(Collected data)

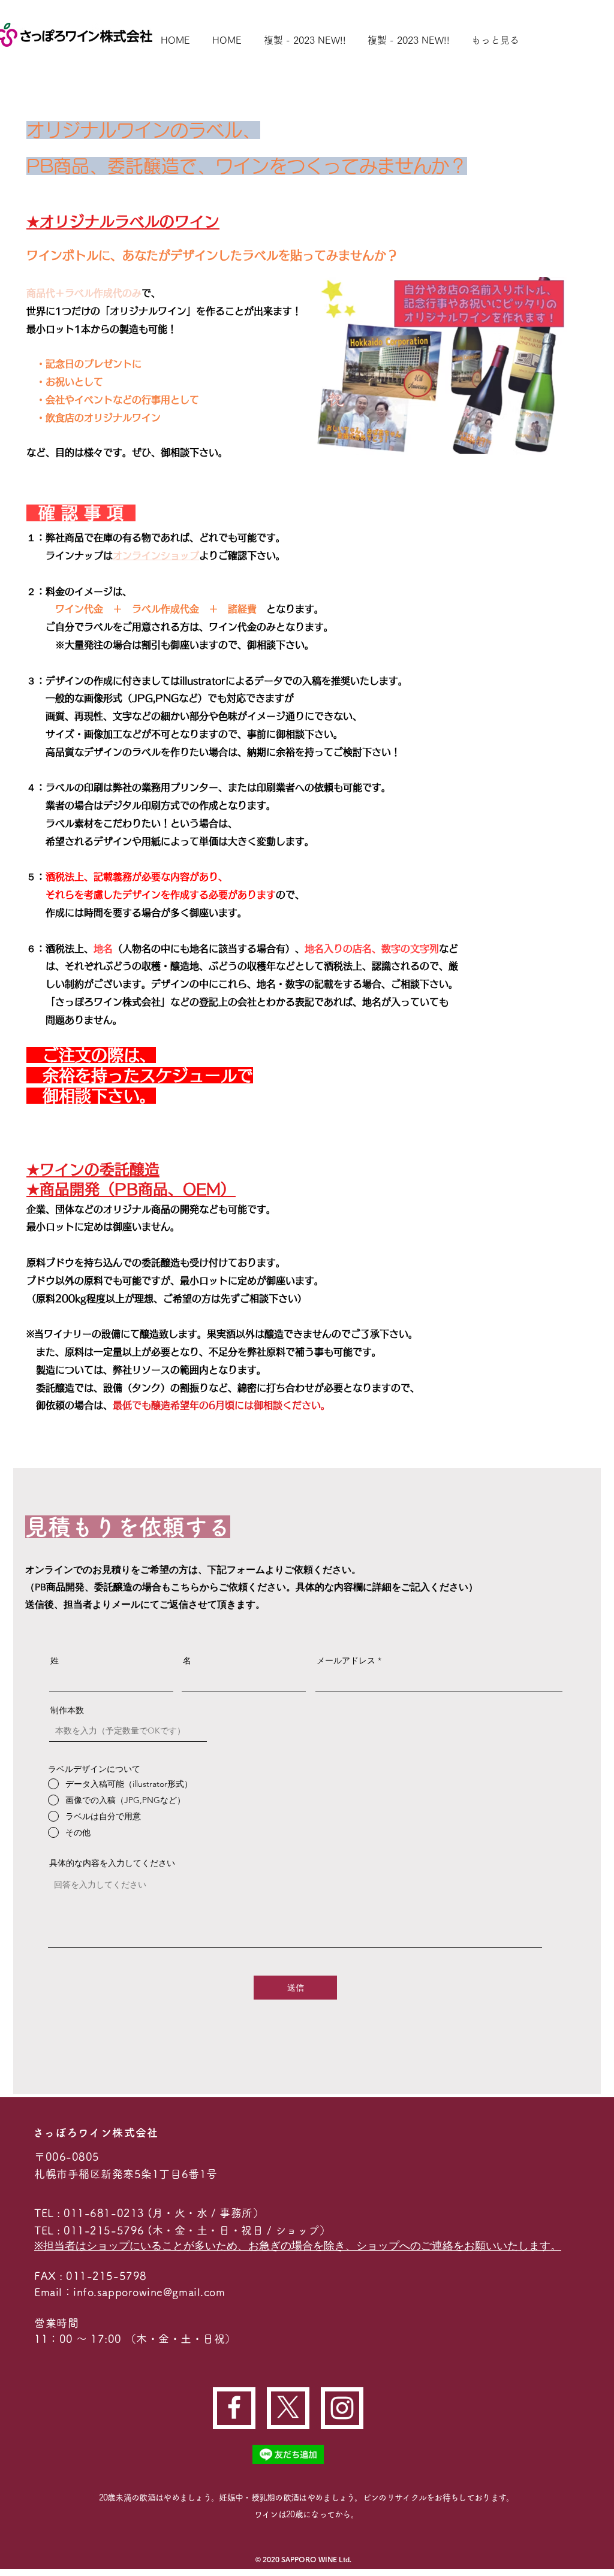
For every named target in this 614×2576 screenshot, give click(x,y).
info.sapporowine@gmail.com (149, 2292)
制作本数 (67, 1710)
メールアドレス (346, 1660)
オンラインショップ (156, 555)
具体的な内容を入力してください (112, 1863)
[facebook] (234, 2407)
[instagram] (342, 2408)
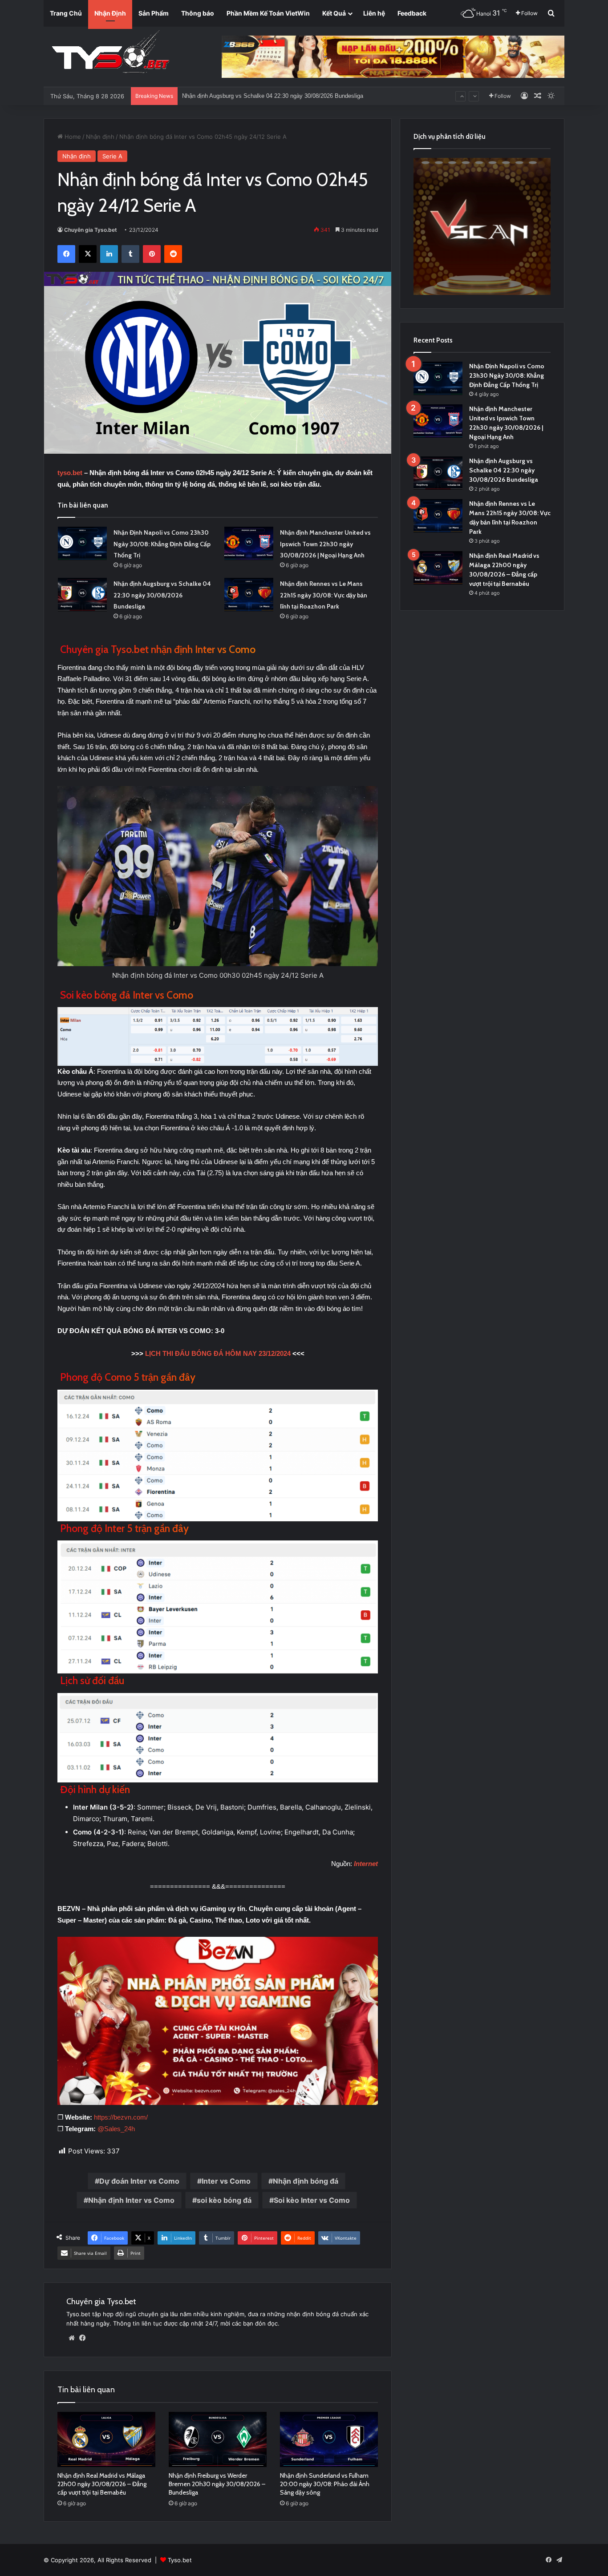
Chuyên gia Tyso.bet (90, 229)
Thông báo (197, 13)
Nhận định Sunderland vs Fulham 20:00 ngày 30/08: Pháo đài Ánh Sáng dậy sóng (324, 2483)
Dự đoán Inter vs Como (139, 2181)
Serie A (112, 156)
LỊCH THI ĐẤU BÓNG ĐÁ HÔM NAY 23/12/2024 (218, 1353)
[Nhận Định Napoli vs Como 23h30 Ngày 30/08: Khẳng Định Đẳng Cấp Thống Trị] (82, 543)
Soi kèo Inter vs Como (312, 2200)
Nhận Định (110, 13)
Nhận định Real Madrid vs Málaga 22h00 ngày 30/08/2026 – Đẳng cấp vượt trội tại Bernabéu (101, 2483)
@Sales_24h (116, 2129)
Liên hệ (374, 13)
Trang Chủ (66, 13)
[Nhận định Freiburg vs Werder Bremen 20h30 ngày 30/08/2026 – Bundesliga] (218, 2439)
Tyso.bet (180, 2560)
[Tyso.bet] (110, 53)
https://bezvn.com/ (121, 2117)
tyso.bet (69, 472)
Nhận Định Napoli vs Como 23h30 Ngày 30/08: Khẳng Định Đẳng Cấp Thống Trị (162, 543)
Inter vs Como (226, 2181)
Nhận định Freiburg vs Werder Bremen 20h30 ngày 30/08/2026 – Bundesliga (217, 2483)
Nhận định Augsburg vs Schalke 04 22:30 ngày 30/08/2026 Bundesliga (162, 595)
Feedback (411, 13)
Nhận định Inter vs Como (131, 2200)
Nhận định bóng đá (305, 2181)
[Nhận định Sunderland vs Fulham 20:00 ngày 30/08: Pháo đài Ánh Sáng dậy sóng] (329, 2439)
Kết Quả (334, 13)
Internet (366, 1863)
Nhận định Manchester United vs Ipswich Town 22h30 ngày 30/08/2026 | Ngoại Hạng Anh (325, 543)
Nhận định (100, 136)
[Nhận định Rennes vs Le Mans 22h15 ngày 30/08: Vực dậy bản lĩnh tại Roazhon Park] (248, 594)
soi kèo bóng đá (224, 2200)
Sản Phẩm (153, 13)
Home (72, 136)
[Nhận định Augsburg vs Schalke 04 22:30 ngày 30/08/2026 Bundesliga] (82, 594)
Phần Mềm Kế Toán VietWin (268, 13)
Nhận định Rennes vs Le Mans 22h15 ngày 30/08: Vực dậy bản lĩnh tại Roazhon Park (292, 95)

• Directions for this task: Strip out the pictures and quote the remaining data word for word.

• Answer section:
For every named target in this 614×2576 screenshot, give click(x,y).
info.sapporowine@gmail.com (149, 2292)
制作本数 (67, 1710)
メールアドレス (346, 1660)
オンラインショップ (156, 555)
具体的な内容を入力してください (112, 1863)
[facebook] (234, 2407)
[instagram] (342, 2408)
Chuyên gia Tyso.bet (90, 229)
Thông báo (197, 13)
Nhận định Sunderland vs Fulham 20:00 ngày 30/08: Pháo đài Ánh Sáng dậy sóng (324, 2483)
Dự đoán Inter vs Como (139, 2181)
Serie A (112, 156)
LỊCH THI ĐẤU BÓNG ĐÁ HÔM NAY 23/12/2024 (218, 1353)
[Nhận Định Napoli vs Como 23h30 Ngày 30/08: Khẳng Định Đẳng Cấp Thống Trị] (82, 543)
Soi kèo Inter vs Como (312, 2200)
Nhận Định (110, 13)
Nhận định Real Madrid vs Málaga 22h00 ngày 30/08/2026 – Đẳng cấp vượt trội tại Bernabéu (101, 2483)
@Sales_24h (116, 2129)
Liên hệ (374, 13)
Trang Chủ (66, 13)
[Nhận định Freiburg vs Werder Bremen 20h30 ngày 30/08/2026 – Bundesliga] (218, 2439)
Tyso.bet (180, 2560)
[Tyso.bet] (110, 53)
https://bezvn.com/ (121, 2117)
tyso.bet (69, 472)
Nhận Định Napoli vs Como 23h30 Ngày 30/08: Khẳng Định Đẳng Cấp Thống Trị (162, 543)
Inter vs Como (226, 2181)
Nhận định Freiburg vs Werder Bremen 20h30 ngày 30/08/2026 – Bundesliga (217, 2483)
Nhận định Augsburg vs Schalke 04 22:30 ngày 30/08/2026 Bundesliga (162, 595)
Feedback (411, 13)
Nhận định Inter vs Como (131, 2200)
Nhận định bóng đá (305, 2181)
[Nhận định Sunderland vs Fulham 20:00 ngày 30/08: Pháo đài Ánh Sáng dậy sóng] (329, 2439)
Kết Quả (334, 13)
Internet (366, 1863)
Nhận định Manchester United vs Ipswich Town 22h30 ngày 30/08/2026 | Ngoại Hạng Anh (325, 543)
Nhận định (100, 136)
[Nhận định Rennes vs Le Mans 22h15 ngày 30/08: Vực dậy bản lĩnh tại Roazhon Park] (248, 594)
soi kèo bóng đá (224, 2200)
Sản Phẩm (153, 13)
Home (72, 136)
[Nhận định Augsburg vs Schalke 04 22:30 ngày 30/08/2026 Bundesliga] (82, 594)
Phần Mềm Kế Toán VietWin (268, 13)
Nhận định Rennes vs Le Mans 22h15 ngày 30/08: Vực dậy bản lĩnh tại Roazhon Park (292, 95)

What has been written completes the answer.